"Many people wondered how snow could fall through air with 40- and 50-degree temperatures in the Valley, well above freezing. National Weather Service meteorologists said Sunday that moisture particles were being lifted higher in the atmosphere, where it is very cold."Today, what happened was, there was a little bit of clearing in the afternoon, instability, small thunderstorms formed south of Prescott and near Cave Creek and Carefree, moved south and there was a down rush of wind and particles," meteorologist Hector Vásquez said. He explained that all moisture in clouds starts off in snowflake form, but because the moisture was so high up in the atmosphere, it stayed colder for longer and didn't melt immediately, allowing it to remain as snow at non-freezing temperatures. It would be the same as watching an ice cube melt slowly rather than immediately on a warm surface, meteorologist Austin Jamison said."
Thank you for that ice melting metaphor, because without that I don't think I would get it.
3 comments:
Dizzying, truly dizzying.
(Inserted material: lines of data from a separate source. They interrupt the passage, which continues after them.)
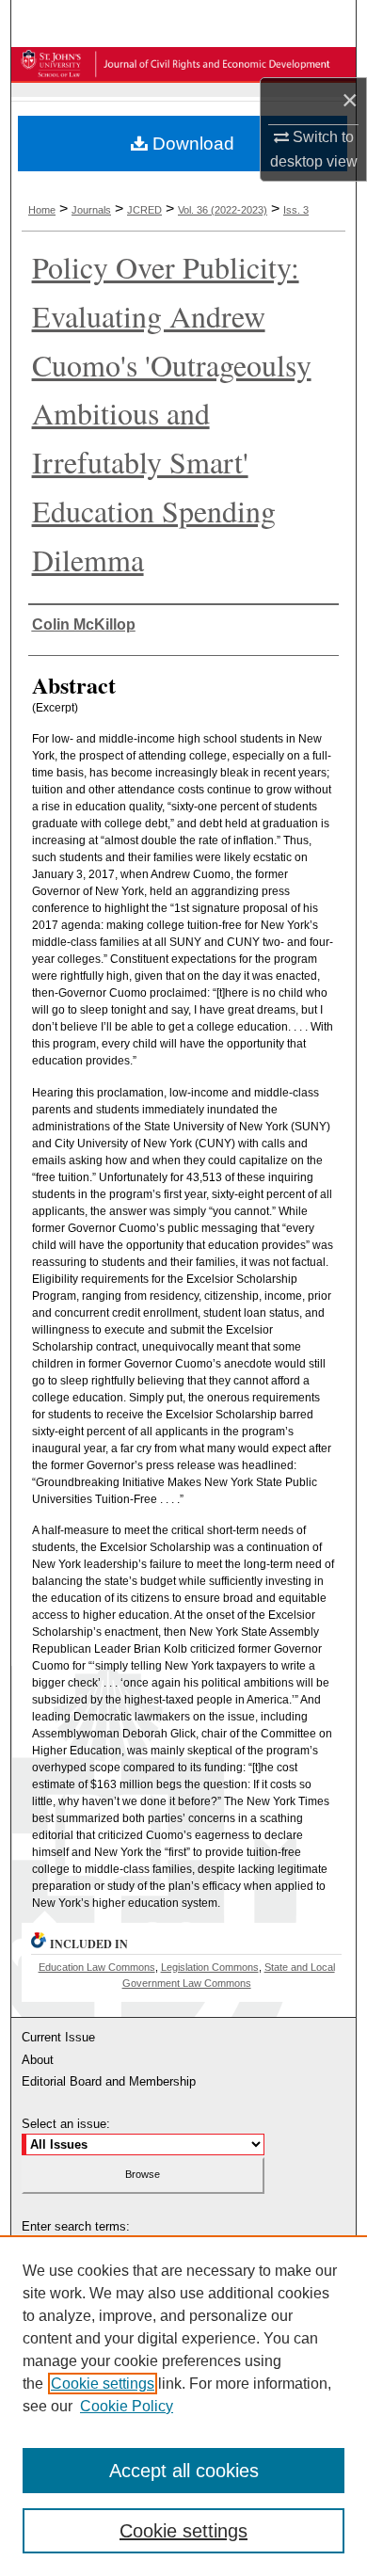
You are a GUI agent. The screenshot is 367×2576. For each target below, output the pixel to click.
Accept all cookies (184, 2470)
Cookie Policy (126, 2406)
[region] (183, 2405)
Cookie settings (102, 2384)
Can he explain how if heat rises, the ice in a pond (being colder than water) floats to the top of the pond. If it worked like it is supposed to, the colder water is the deeper water and should freeze first at deeper temperature and force the fish up to the top of the pond and eventually freeze the water with those same fish (or members of their families) flipping madly on the ice where kids could simply gather them up and take them home to mamma.
Why not? It would be a lot easier than ice-fishing and there would be a lot warmer buns--if you know what I mean.
I'll bet that Austin Jamison could come up with a good metaphor for that.
I found myself asking these questions yesterday (howe it can snow if temps are above freezing). fortunately for me, I was able to answer them after thinking it over for a minute. But give the folks a little leeway here. Not everyone has grown up seeing seasons (I was raised in Florida! the only place WARMER than Arizona in the winter).